#### About this task
With nothing left out, repeat every entry exactly.

Dataset entries:
**********

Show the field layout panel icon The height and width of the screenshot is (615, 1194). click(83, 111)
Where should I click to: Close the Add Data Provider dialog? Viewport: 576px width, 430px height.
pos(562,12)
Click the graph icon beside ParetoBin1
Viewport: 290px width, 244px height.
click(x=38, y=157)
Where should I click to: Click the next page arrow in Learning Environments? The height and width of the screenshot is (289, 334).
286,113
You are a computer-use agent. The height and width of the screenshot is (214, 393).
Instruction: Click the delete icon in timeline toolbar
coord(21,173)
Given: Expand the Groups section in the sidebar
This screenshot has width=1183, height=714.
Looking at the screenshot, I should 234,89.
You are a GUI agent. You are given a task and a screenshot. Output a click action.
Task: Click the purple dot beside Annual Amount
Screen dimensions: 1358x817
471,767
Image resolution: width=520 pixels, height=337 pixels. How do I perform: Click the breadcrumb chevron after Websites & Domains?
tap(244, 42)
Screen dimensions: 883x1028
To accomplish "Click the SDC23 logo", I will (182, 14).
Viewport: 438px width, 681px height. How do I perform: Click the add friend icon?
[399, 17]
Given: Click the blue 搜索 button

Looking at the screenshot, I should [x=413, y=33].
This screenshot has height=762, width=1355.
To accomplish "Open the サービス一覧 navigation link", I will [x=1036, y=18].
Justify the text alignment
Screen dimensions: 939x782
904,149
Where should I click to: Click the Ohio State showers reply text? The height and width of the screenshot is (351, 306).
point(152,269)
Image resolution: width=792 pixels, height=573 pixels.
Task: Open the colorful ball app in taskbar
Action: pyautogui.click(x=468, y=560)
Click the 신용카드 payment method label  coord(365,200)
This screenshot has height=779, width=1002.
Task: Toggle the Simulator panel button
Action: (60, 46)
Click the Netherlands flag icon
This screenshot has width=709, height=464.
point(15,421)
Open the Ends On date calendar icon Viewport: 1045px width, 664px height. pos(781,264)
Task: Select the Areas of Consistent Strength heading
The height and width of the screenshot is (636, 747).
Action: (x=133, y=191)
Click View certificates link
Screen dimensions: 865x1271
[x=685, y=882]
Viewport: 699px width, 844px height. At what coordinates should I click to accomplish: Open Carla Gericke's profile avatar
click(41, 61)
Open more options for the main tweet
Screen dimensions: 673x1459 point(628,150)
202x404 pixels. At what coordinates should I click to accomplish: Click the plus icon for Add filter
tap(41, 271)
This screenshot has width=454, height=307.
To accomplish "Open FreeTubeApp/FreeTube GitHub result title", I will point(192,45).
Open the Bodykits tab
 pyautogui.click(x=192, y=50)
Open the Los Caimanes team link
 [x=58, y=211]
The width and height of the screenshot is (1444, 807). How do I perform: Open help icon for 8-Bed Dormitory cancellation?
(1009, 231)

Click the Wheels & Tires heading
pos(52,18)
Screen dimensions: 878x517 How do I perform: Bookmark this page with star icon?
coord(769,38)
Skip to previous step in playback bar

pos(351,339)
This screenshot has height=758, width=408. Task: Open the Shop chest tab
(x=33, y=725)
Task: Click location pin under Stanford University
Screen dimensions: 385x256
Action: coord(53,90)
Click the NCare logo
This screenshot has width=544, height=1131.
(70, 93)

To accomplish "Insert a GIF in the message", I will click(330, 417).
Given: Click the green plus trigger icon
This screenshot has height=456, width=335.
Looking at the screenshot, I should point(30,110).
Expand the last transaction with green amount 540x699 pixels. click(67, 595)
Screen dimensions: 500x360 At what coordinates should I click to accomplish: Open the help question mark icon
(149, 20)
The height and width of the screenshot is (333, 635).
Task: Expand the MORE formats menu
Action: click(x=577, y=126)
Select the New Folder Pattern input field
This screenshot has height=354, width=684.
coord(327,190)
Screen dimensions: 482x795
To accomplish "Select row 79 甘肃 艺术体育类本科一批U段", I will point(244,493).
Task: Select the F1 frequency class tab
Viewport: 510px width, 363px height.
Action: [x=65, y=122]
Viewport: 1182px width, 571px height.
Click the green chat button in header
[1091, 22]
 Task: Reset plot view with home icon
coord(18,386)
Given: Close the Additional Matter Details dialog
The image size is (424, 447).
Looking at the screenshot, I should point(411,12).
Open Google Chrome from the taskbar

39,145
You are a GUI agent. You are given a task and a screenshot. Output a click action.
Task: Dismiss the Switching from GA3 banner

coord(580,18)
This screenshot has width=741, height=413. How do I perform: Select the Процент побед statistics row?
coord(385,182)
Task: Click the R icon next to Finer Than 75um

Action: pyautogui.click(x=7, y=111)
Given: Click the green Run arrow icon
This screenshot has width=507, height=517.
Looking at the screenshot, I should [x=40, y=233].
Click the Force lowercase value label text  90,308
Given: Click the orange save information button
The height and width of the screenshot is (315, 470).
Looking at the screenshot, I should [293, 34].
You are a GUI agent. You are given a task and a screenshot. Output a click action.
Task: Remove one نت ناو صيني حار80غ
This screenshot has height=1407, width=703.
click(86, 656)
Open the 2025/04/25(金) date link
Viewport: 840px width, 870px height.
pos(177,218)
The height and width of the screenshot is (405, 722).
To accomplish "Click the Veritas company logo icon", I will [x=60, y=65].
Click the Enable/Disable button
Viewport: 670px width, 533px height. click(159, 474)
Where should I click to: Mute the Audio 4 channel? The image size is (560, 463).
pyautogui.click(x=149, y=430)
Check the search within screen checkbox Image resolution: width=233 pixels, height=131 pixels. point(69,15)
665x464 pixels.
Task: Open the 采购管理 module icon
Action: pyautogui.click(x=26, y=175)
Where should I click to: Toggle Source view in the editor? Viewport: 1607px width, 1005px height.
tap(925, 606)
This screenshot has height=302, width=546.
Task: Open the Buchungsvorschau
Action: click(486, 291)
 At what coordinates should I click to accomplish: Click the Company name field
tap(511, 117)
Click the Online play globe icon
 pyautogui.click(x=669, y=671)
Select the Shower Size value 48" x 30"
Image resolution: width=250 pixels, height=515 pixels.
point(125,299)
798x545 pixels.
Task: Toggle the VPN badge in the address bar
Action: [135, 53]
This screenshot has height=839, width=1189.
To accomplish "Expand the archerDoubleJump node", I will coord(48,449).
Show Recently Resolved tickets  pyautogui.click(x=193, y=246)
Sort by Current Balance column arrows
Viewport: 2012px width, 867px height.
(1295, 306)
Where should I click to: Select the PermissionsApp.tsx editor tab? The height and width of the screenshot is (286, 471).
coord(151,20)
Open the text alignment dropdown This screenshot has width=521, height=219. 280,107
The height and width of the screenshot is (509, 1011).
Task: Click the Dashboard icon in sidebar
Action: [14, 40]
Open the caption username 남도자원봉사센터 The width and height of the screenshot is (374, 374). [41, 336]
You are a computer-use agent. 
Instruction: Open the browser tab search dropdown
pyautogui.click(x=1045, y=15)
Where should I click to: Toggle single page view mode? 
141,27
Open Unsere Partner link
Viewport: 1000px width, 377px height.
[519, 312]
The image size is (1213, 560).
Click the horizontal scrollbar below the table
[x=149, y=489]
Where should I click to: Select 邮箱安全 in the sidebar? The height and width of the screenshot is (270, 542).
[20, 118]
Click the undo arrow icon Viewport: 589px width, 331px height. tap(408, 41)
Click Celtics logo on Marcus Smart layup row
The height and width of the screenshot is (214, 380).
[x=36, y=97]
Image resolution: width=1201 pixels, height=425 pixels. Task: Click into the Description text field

**********

#### Task response
Show the field layout panel icon The height and width of the screenshot is (615, 1194). click(83, 111)
Where should I click to: Close the Add Data Provider dialog? Viewport: 576px width, 430px height.
pos(562,12)
Click the graph icon beside ParetoBin1
Viewport: 290px width, 244px height.
click(x=38, y=157)
Where should I click to: Click the next page arrow in Learning Environments? The height and width of the screenshot is (289, 334).
286,113
You are a computer-use agent. The height and width of the screenshot is (214, 393).
Instruction: Click the delete icon in timeline toolbar
coord(21,173)
Given: Expand the Groups section in the sidebar
This screenshot has width=1183, height=714.
Looking at the screenshot, I should 234,89.
You are a GUI agent. You are given a task and a screenshot. Output a click action.
Task: Click the purple dot beside Annual Amount
Screen dimensions: 1358x817
471,767
Image resolution: width=520 pixels, height=337 pixels. How do I perform: Click the breadcrumb chevron after Websites & Domains?
tap(244, 42)
Screen dimensions: 883x1028
To accomplish "Click the SDC23 logo", I will (182, 14).
Viewport: 438px width, 681px height. How do I perform: Click the add friend icon?
[399, 17]
Given: Click the blue 搜索 button

Looking at the screenshot, I should [x=413, y=33].
This screenshot has height=762, width=1355.
To accomplish "Open the サービス一覧 navigation link", I will [x=1036, y=18].
Justify the text alignment
Screen dimensions: 939x782
904,149
Where should I click to: Click the Ohio State showers reply text? The height and width of the screenshot is (351, 306).
point(152,269)
Image resolution: width=792 pixels, height=573 pixels.
Task: Open the colorful ball app in taskbar
Action: pyautogui.click(x=468, y=560)
Click the 신용카드 payment method label  coord(365,200)
This screenshot has height=779, width=1002.
Task: Toggle the Simulator panel button
Action: (60, 46)
Click the Netherlands flag icon
This screenshot has width=709, height=464.
point(15,421)
Open the Ends On date calendar icon Viewport: 1045px width, 664px height. pos(781,264)
Task: Select the Areas of Consistent Strength heading
The height and width of the screenshot is (636, 747).
Action: (x=133, y=191)
Click View certificates link
Screen dimensions: 865x1271
[x=685, y=882]
Viewport: 699px width, 844px height. At what coordinates should I click to accomplish: Open Carla Gericke's profile avatar
click(41, 61)
Open more options for the main tweet
Screen dimensions: 673x1459 point(628,150)
202x404 pixels. At what coordinates should I click to accomplish: Click the plus icon for Add filter
tap(41, 271)
This screenshot has width=454, height=307.
To accomplish "Open FreeTubeApp/FreeTube GitHub result title", I will point(192,45).
Open the Bodykits tab
 pyautogui.click(x=192, y=50)
Open the Los Caimanes team link
 [x=58, y=211]
The width and height of the screenshot is (1444, 807). How do I perform: Open help icon for 8-Bed Dormitory cancellation?
(1009, 231)

Click the Wheels & Tires heading
pos(52,18)
Screen dimensions: 878x517 How do I perform: Bookmark this page with star icon?
coord(769,38)
Skip to previous step in playback bar

pos(351,339)
This screenshot has height=758, width=408. Task: Open the Shop chest tab
(x=33, y=725)
Task: Click location pin under Stanford University
Screen dimensions: 385x256
Action: coord(53,90)
Click the NCare logo
This screenshot has width=544, height=1131.
(70, 93)

To accomplish "Insert a GIF in the message", I will click(330, 417).
Given: Click the green plus trigger icon
This screenshot has height=456, width=335.
Looking at the screenshot, I should point(30,110).
Expand the last transaction with green amount 540x699 pixels. click(67, 595)
Screen dimensions: 500x360 At what coordinates should I click to accomplish: Open the help question mark icon
(149, 20)
The height and width of the screenshot is (333, 635).
Task: Expand the MORE formats menu
Action: click(x=577, y=126)
Select the New Folder Pattern input field
This screenshot has height=354, width=684.
coord(327,190)
Screen dimensions: 482x795
To accomplish "Select row 79 甘肃 艺术体育类本科一批U段", I will point(244,493).
Task: Select the F1 frequency class tab
Viewport: 510px width, 363px height.
Action: [x=65, y=122]
Viewport: 1182px width, 571px height.
Click the green chat button in header
[1091, 22]
 Task: Reset plot view with home icon
coord(18,386)
Given: Close the Additional Matter Details dialog
The image size is (424, 447).
Looking at the screenshot, I should point(411,12).
Open Google Chrome from the taskbar

39,145
You are a GUI agent. You are given a task and a screenshot. Output a click action.
Task: Dismiss the Switching from GA3 banner

coord(580,18)
This screenshot has width=741, height=413. How do I perform: Select the Процент побед statistics row?
coord(385,182)
Task: Click the R icon next to Finer Than 75um

Action: pyautogui.click(x=7, y=111)
Given: Click the green Run arrow icon
This screenshot has width=507, height=517.
Looking at the screenshot, I should [x=40, y=233].
Click the Force lowercase value label text  90,308
Given: Click the orange save information button
The height and width of the screenshot is (315, 470).
Looking at the screenshot, I should [293, 34].
You are a GUI agent. You are given a task and a screenshot. Output a click action.
Task: Remove one نت ناو صيني حار80غ
This screenshot has height=1407, width=703.
click(86, 656)
Open the 2025/04/25(金) date link
Viewport: 840px width, 870px height.
pos(177,218)
The height and width of the screenshot is (405, 722).
To accomplish "Click the Veritas company logo icon", I will [x=60, y=65].
Click the Enable/Disable button
Viewport: 670px width, 533px height. click(159, 474)
Where should I click to: Mute the Audio 4 channel? The image size is (560, 463).
pyautogui.click(x=149, y=430)
Check the search within screen checkbox Image resolution: width=233 pixels, height=131 pixels. point(69,15)
665x464 pixels.
Task: Open the 采购管理 module icon
Action: pyautogui.click(x=26, y=175)
Where should I click to: Toggle Source view in the editor? Viewport: 1607px width, 1005px height.
tap(925, 606)
This screenshot has height=302, width=546.
Task: Open the Buchungsvorschau
Action: click(486, 291)
 At what coordinates should I click to accomplish: Click the Company name field
tap(511, 117)
Click the Online play globe icon
 pyautogui.click(x=669, y=671)
Select the Shower Size value 48" x 30"
Image resolution: width=250 pixels, height=515 pixels.
point(125,299)
798x545 pixels.
Task: Toggle the VPN badge in the address bar
Action: [135, 53]
This screenshot has height=839, width=1189.
To accomplish "Expand the archerDoubleJump node", I will coord(48,449).
Show Recently Resolved tickets  pyautogui.click(x=193, y=246)
Sort by Current Balance column arrows
Viewport: 2012px width, 867px height.
(1295, 306)
Where should I click to: Select the PermissionsApp.tsx editor tab? The height and width of the screenshot is (286, 471).
coord(151,20)
Open the text alignment dropdown This screenshot has width=521, height=219. 280,107
The height and width of the screenshot is (509, 1011).
Task: Click the Dashboard icon in sidebar
Action: [14, 40]
Open the caption username 남도자원봉사센터 The width and height of the screenshot is (374, 374). [41, 336]
You are a computer-use agent. 
Instruction: Open the browser tab search dropdown
pyautogui.click(x=1045, y=15)
Where should I click to: Toggle single page view mode? 
141,27
Open Unsere Partner link
Viewport: 1000px width, 377px height.
[519, 312]
The image size is (1213, 560).
Click the horizontal scrollbar below the table
[x=149, y=489]
Where should I click to: Select 邮箱安全 in the sidebar? The height and width of the screenshot is (270, 542).
[20, 118]
Click the undo arrow icon Viewport: 589px width, 331px height. tap(408, 41)
Click Celtics logo on Marcus Smart layup row
The height and width of the screenshot is (214, 380).
[x=36, y=97]
Image resolution: width=1201 pixels, height=425 pixels. Task: Click into the Description text field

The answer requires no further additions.